Jejak Karier Parwati
Melansir laman resmi OCBC NISP, perempuan kelahiran Bandung ini mengenyam pendidikan tingginya di Amerika Serikat. Baik gelar sarjana, hingga master diperolehnya dari San Fransisco State University. Mulanya, gelar Bachelor of Science ia peroleh dari jurusan Accounting and Finance pada 1985, dengan peringkat cum laude. Dua tahun berselang, gelar namanya bertambah panjang dengan Master of Business Administration dari jurusan Accounting di universitas yang sama.
Usai menimba ilmu di Negeri Paman Sam, Parwati kembali ke Indonesia untuk bekerja sebagai Senior Consultant selama tiga tahun, hingga 1990. Kantor pertamanya adalah SGV Utomo, salah satu firma akuntansi pertama di Indonesia rintisan Utomo Josodirdjo.
Kariernya di perbankan dimulai kala ayahnya, Karmaka Surjaudaja meminta Parwati untuk menjadi direktur yang menangani bidang sumber daya manusia, finansial, dan perencanaan strategis. Jabatan ini diembannya dari 1990 hingga 1997. Kala itu, belum banyak perempuan memegang jabatan strategis di sebuah perusahaan, termasuk perbankan.
Awal karier perbankan, Parwati mengenang bagaimana dia harus bisa menyeimbangkan rasa dan rasio kepada para pekerjanya. Ada kalanya dia harus mengutamakan profesionalitas dan mengenyampingkan perasaan ketika ada karyawan yang sudah lama bekerja, namun performanya tidak begitu baik.
Seiring berjalannya waktu, Parwati menyadari bahwa setiap orang harus berkembang dengan tantangan. Apabila orang tersebut gagal melewati tantangan tersebut, ia bisa memberi jalan keluar yang lebih menguntungkan.
“Jadi tantangan terbesar deal dengan manusia itu adalah karena rasa.
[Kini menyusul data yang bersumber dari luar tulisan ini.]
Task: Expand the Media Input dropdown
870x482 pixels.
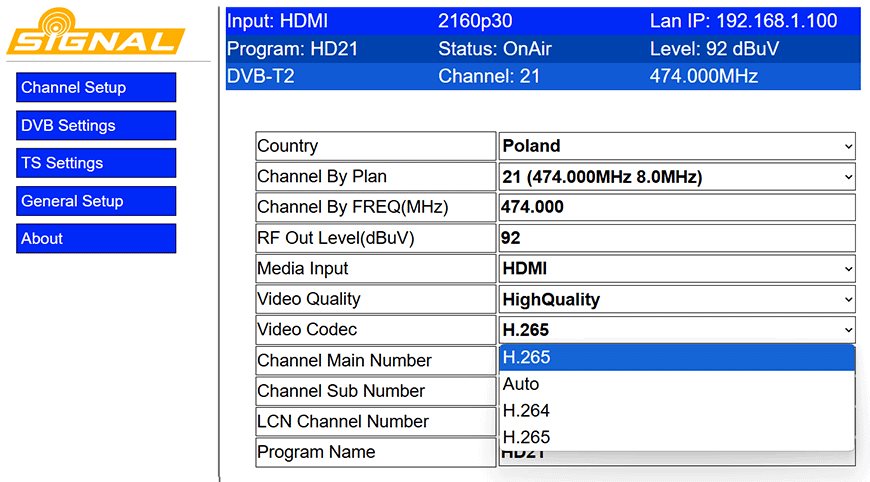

Saya belajar, kalau pakai rasa, it’s just a matter of time, you have to make decision anyway,” kata Parwati.
Jabatan Parwati kian meningkat di 1997, kala ia didapuk menjadi wakil presiden direktur OCBC NISP hingga 2008. Setelah itu, barulah Parwati duduk sebagai CEO OCBC NISP hingga sekarang. Selama kariernya di perbankan, sudah banyak krisis ekonomi yang berhasil ia taklukkan, mulai dari krisis moneter 1998, krisis ekonomi global 2008, hingga krisis ekonomi imbas dari pandemi Covid-19.